* [ACTION ITEM A]:
In the passage about highway right-of-way markers, what instrument does the writer realize could measure how far out of plumb each marker is?
* [ACTION ITEM B]:
From the passage about highway right-of-way markers, reproduce word for word the stretch starting with "I had an epiphany" and going on through "the monumented line.".

* [SELECTED TEXT]:
▬▬▬

I had an epiphany today as I was out trying to locate a segment of the right-of-way of US Highway 90 that was conveyed to the State of Texas in 1940. Naturally, the right-of-way was originally marked with the precast Type I right-of-way markers of the style that the Texas Highway Department (and later DOT) used for decades. And, naturally, over time some of them had shifted well off plumb.
Ordinarily, if I'm resurveying the boundary of a tract along a highway, I think it's best practice to replumb the leaning right-of-way markers. That involves a fair amount of digging and tamping. In this case, there were several leaning markers, I had a spade but not a pry bar, and the location of the right-of-way was incidental to my work. I wasn't surveying a tract adjoining the monumented line.
The epiphany came when I realized that I could measure the out-of-plumbness of each marker with the very same Suunto clinometer I'd been carrying around in my vest pocket for years and calculate the offset of the center of the top from the center of the base, if I knew the length of the monument. Late-breaking news, I know, but it amounted to an epiphany as I reckon such things.

▬▬▬

* [RAW DATA]:
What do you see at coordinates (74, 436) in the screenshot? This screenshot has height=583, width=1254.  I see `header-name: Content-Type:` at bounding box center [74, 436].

▬▬▬

* [YOUR SOLUTION A]:
A Suunto clinometer that the writer had carried in a vest pocket for years.

* [YOUR SOLUTION B]:
I had an epiphany today as I was out trying to locate a segment of the right-of-way of US Highway 90 that was conveyed to the State of Texas in 1940. Naturally, the right-of-way was originally marked with the precast Type I right-of-way markers of the style that the Texas Highway Department (and later DOT) used for decades. And, naturally, over time some of them had shifted well off plumb.
Ordinarily, if I'm resurveying the boundary of a tract along a highway, I think it's best practice to replumb the leaning right-of-way markers. That involves a fair amount of digging and tamping. In this case, there were several leaning markers, I had a spade but not a pry bar, and the location of the right-of-way was incidental to my work. I wasn't surveying a tract adjoining the monumented line.